Reproduce the data below in full. Nothing should differ from the original.

===============

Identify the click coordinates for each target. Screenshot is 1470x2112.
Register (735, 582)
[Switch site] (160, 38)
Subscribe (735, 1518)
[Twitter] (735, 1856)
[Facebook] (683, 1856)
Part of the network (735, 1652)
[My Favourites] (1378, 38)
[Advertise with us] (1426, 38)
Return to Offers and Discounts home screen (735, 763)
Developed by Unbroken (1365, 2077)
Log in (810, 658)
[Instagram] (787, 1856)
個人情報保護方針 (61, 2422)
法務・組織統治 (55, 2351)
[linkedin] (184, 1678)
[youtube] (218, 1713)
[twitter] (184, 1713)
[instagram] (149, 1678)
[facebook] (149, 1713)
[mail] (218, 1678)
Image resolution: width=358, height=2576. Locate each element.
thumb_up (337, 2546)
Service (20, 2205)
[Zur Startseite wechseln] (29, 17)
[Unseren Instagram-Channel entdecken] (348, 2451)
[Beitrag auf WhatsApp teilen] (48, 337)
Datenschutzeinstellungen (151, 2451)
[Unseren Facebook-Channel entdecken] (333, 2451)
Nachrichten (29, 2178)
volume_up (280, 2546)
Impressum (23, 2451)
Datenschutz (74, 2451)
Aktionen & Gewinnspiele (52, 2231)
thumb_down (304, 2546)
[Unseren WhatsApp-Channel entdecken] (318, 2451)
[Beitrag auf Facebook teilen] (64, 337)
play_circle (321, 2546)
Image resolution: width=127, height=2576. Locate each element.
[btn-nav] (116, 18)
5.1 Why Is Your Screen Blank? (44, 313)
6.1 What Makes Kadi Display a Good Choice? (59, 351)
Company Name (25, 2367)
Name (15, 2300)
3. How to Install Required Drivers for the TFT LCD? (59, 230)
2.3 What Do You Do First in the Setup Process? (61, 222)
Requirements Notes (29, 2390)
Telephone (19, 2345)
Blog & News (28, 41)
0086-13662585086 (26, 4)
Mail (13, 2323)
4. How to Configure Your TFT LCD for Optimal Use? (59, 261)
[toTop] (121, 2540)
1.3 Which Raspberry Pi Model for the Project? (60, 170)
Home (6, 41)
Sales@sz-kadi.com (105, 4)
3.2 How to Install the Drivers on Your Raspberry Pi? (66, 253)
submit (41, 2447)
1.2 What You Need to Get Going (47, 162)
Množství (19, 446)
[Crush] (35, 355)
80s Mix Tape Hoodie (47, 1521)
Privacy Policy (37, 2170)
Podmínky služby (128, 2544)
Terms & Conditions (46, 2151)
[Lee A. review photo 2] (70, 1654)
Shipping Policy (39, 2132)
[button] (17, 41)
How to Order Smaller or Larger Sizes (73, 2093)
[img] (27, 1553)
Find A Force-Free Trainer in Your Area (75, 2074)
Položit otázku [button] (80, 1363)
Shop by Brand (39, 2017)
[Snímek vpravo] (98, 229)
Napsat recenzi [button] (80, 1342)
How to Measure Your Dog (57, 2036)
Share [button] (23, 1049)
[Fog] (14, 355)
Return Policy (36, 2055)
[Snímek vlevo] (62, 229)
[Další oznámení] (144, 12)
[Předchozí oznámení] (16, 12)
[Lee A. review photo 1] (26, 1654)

===============

> [OUTPUT FOR THIS EXERCISE]:
Identify the click coordinates for each target. Screenshot is 1470x2112.
Register (735, 582)
[Switch site] (160, 38)
Subscribe (735, 1518)
[Twitter] (735, 1856)
[Facebook] (683, 1856)
Part of the network (735, 1652)
[My Favourites] (1378, 38)
[Advertise with us] (1426, 38)
Return to Offers and Discounts home screen (735, 763)
Developed by Unbroken (1365, 2077)
Log in (810, 658)
[Instagram] (787, 1856)
個人情報保護方針 (61, 2422)
法務・組織統治 (55, 2351)
[linkedin] (184, 1678)
[youtube] (218, 1713)
[twitter] (184, 1713)
[instagram] (149, 1678)
[facebook] (149, 1713)
[mail] (218, 1678)
Image resolution: width=358, height=2576. Locate each element.
thumb_up (337, 2546)
Service (20, 2205)
[Zur Startseite wechseln] (29, 17)
[Unseren Instagram-Channel entdecken] (348, 2451)
[Beitrag auf WhatsApp teilen] (48, 337)
Datenschutzeinstellungen (151, 2451)
[Unseren Facebook-Channel entdecken] (333, 2451)
Nachrichten (29, 2178)
volume_up (280, 2546)
Impressum (23, 2451)
Datenschutz (74, 2451)
Aktionen & Gewinnspiele (52, 2231)
thumb_down (304, 2546)
[Unseren WhatsApp-Channel entdecken] (318, 2451)
[Beitrag auf Facebook teilen] (64, 337)
play_circle (321, 2546)
Image resolution: width=127, height=2576. Locate each element.
[btn-nav] (116, 18)
5.1 Why Is Your Screen Blank? (44, 313)
6.1 What Makes Kadi Display a Good Choice? (59, 351)
Company Name (25, 2367)
Name (15, 2300)
3. How to Install Required Drivers for the TFT LCD? (59, 230)
2.3 What Do You Do First in the Setup Process? (61, 222)
Requirements Notes (29, 2390)
Telephone (19, 2345)
Blog & News (28, 41)
0086-13662585086 (26, 4)
Mail (13, 2323)
4. How to Configure Your TFT LCD for Optimal Use? (59, 261)
[toTop] (121, 2540)
1.3 Which Raspberry Pi Model for the Project? (60, 170)
Home (6, 41)
Sales@sz-kadi.com (105, 4)
3.2 How to Install the Drivers on Your Raspberry Pi? (66, 253)
submit (41, 2447)
1.2 What You Need to Get Going (47, 162)
Množství (19, 446)
[Crush] (35, 355)
80s Mix Tape Hoodie (47, 1521)
Privacy Policy (37, 2170)
Podmínky služby (128, 2544)
Terms & Conditions (46, 2151)
[Lee A. review photo 2] (70, 1654)
Shipping Policy (39, 2132)
[button] (17, 41)
How to Order Smaller or Larger Sizes (73, 2093)
[img] (27, 1553)
Find A Force-Free Trainer in Your Area (75, 2074)
Položit otázku [button] (80, 1363)
Shop by Brand (39, 2017)
[Snímek vpravo] (98, 229)
Napsat recenzi [button] (80, 1342)
How to Measure Your Dog (57, 2036)
Share [button] (23, 1049)
[Fog] (14, 355)
Return Policy (36, 2055)
[Snímek vlevo] (62, 229)
[Další oznámení] (144, 12)
[Předchozí oznámení] (16, 12)
[Lee A. review photo 1] (26, 1654)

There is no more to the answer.